TASK ITEM: If a line in the entries contains the word "computer", list it.

DATA SUPPLIED below:

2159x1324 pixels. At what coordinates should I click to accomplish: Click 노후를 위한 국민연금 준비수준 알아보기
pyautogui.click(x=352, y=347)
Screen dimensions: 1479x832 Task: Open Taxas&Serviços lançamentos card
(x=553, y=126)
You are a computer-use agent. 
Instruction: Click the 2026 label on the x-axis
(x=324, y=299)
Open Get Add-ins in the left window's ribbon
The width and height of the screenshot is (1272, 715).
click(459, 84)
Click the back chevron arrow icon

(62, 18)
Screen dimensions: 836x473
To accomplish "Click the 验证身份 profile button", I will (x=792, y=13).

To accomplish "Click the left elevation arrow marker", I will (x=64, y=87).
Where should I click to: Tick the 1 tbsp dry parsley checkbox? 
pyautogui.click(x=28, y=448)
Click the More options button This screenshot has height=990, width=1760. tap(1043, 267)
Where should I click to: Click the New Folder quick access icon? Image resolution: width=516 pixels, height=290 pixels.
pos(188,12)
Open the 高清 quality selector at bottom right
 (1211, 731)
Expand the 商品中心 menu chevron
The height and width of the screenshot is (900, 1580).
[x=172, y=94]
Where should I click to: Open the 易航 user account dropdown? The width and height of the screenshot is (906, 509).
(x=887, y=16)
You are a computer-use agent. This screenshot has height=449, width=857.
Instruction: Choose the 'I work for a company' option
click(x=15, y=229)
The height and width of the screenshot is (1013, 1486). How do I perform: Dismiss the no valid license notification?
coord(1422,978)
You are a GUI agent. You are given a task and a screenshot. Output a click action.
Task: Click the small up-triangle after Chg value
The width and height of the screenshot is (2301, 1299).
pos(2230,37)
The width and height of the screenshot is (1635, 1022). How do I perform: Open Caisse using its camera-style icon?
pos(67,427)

End of DATA SUPPLIED.

EXERCISE ANSWER:
You are a computer-use agent. 
You are a computer-use agent. This screenshot has height=449, width=857.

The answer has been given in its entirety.